Open Data: What’s new in 2017?

I am now in Montréal, where I participated, last Friday, in a panel on Open Data at “Science & You” international conference. It was interesting for me to reflect on how the picture has changed since my previous panel on the same topic – in Kiev in 2012. Back then, we were busy trying to convince public administrations that data opening was good for transparency and could help improve services to communities. Since then, a lot of attempts have been made in numerous countries – local authorities often pioneering the process, followed only later by central governments (one example cited in my panel was Québec City). What is made open is typically information from public registers (first names of newborns, records of road accidents) and increasingly, from technological devices and sensors (bus traffic information).

There are some conditions to be met for a dataset to be said “open”:

  • Technically, it needs to be “raw”, detailed, digital and reusable. The French Interior Ministry released results of the first round of the recent presidential elections within a few days, at polling station level. This is sufficiently detailed (with over 69,000 polling stations throughout the country), raw (allowing aggregations, comparisons etc.), and digital/reusable (so much so that the newspaper Le Monde could develop a user-friendly application to let readers easily check results in their neighborhoods). Some would also insist that “open” data should be released in non-proprietary formats (better .csv than .xls, for example).
  • Legally, the data must come with a license that allows re-use by third parties (typically within the Creative Commons family).
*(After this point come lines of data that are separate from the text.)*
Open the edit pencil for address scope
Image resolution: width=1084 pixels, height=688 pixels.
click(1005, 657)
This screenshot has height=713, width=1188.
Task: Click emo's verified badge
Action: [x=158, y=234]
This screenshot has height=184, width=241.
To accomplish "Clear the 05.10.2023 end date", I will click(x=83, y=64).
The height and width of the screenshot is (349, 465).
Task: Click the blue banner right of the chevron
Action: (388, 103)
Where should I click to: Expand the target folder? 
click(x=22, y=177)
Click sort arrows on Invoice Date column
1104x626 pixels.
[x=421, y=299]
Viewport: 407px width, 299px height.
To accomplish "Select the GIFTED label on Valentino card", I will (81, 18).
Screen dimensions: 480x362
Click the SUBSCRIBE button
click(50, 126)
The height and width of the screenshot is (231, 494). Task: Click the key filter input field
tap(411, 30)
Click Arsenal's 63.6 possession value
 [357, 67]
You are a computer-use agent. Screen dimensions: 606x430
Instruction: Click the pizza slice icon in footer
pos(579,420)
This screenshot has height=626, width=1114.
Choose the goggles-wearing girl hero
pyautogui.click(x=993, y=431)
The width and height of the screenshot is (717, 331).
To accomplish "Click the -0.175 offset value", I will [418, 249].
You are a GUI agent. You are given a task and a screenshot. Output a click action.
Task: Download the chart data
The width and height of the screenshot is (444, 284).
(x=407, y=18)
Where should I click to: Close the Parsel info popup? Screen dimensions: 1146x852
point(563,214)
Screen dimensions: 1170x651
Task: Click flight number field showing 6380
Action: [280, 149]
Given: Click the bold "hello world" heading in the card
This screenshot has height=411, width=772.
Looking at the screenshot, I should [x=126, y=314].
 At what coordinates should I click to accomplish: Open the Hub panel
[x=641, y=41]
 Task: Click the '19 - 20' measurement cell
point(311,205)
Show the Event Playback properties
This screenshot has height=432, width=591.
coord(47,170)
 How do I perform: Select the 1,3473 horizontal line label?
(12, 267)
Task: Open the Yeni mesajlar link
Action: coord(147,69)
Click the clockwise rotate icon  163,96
Ideally, no type of reuse should be ruled out (including somewhat controversially, commercial / for-profit reuse).
  • Economically, the data should be available to all for free (or at least with minimal charges if data preparation requires extra work or expenses).

If in the past few years, a lot of thought has been devoted to the “ideal” conditions for data opening and how this would positively affect public service, the data landscape has now significantly changed.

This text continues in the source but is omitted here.